===== Study material
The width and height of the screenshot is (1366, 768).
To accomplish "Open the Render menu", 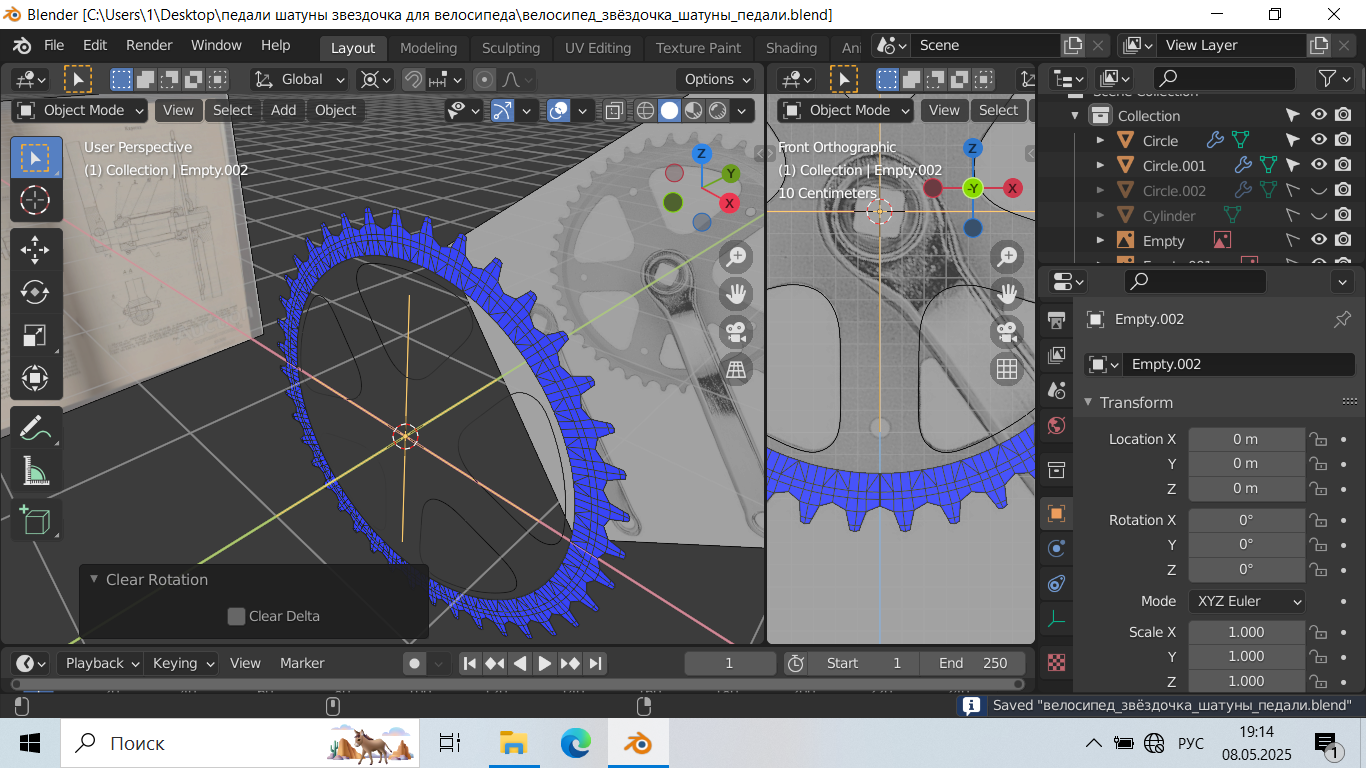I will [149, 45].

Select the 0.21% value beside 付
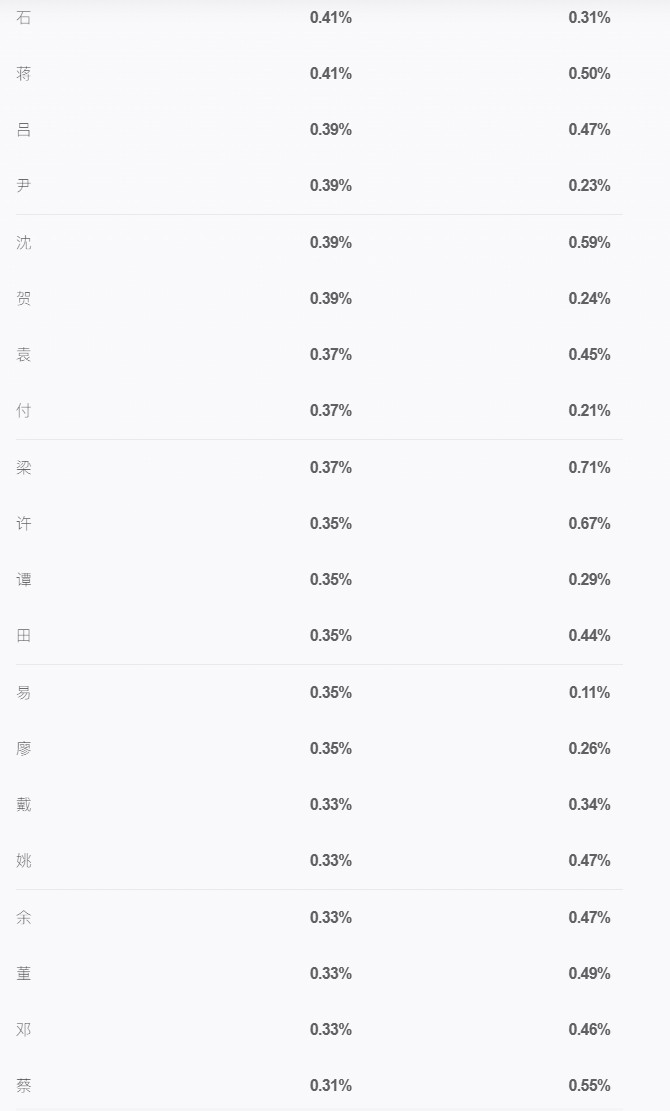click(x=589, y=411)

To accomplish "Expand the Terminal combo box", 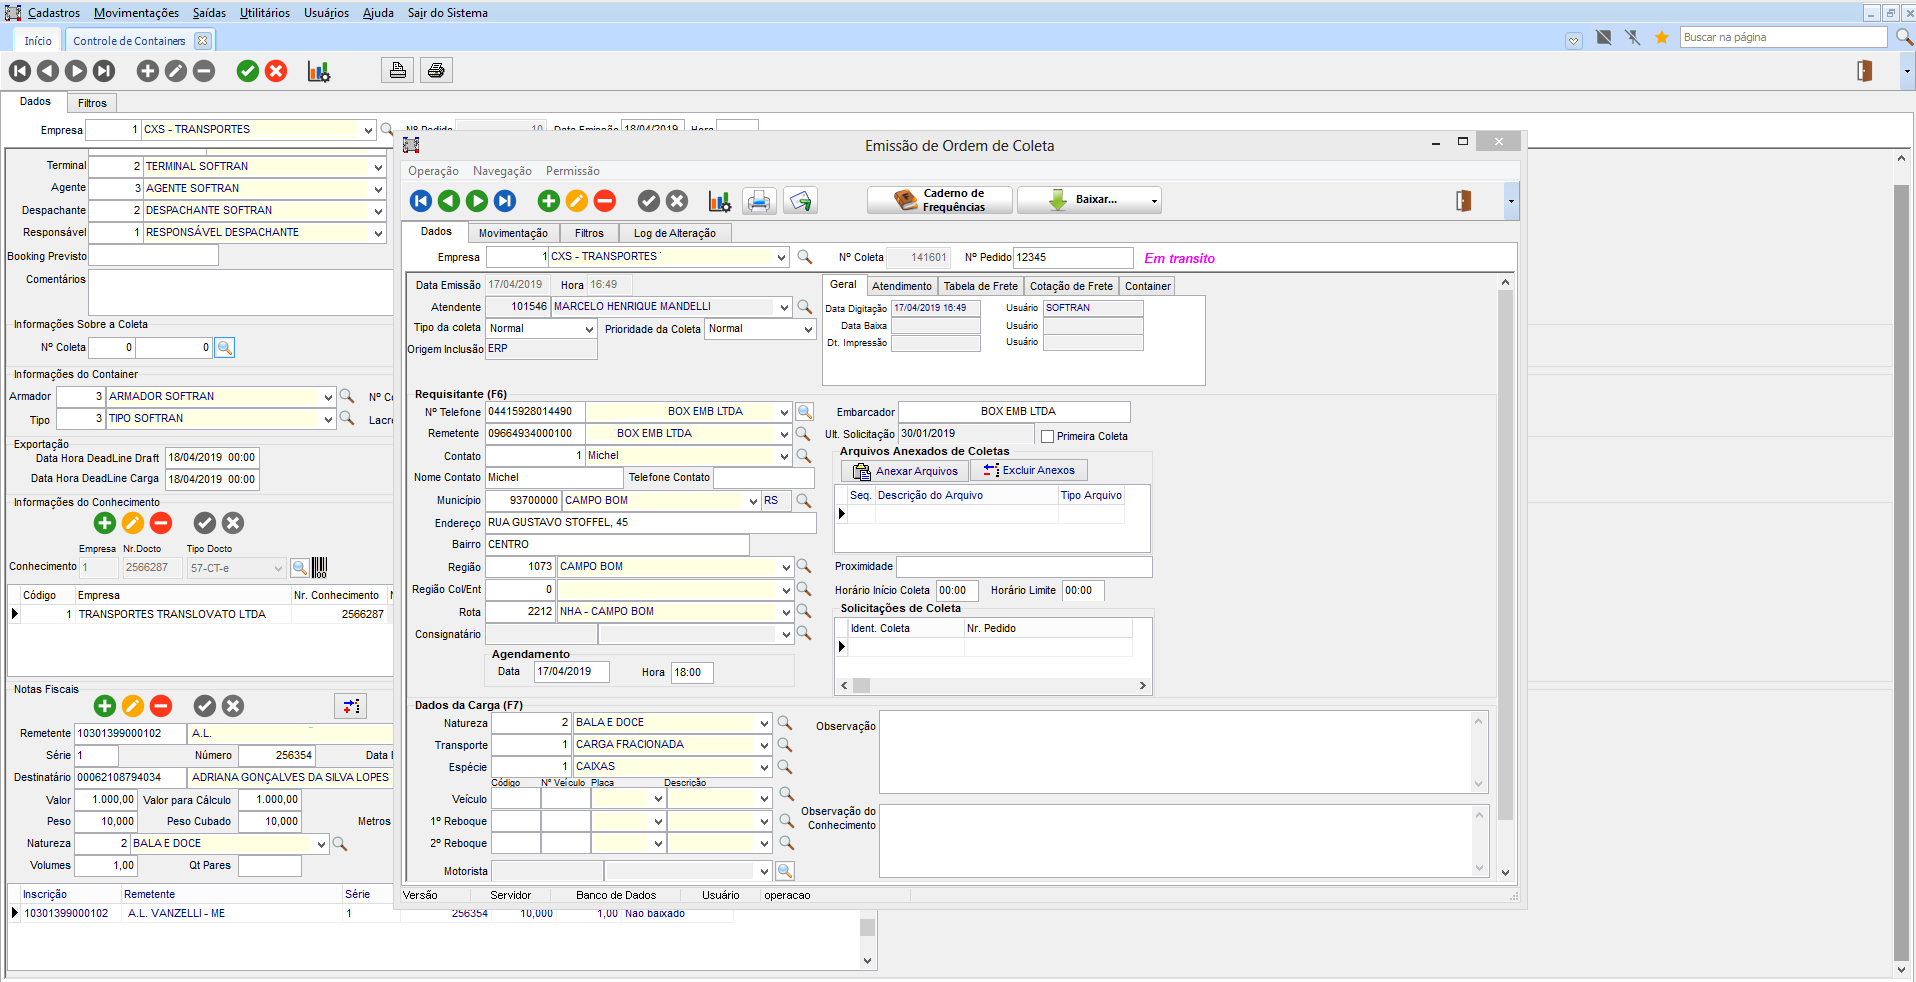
==========
If pictures appear, drop them, and retype exactly the lines from the "Select the 0.21% value beside 付" line through the last line of the data above.

= Answer to this task =
Select the 0.21% value beside 付
click(x=589, y=411)

To accomplish "Expand the Terminal combo box", 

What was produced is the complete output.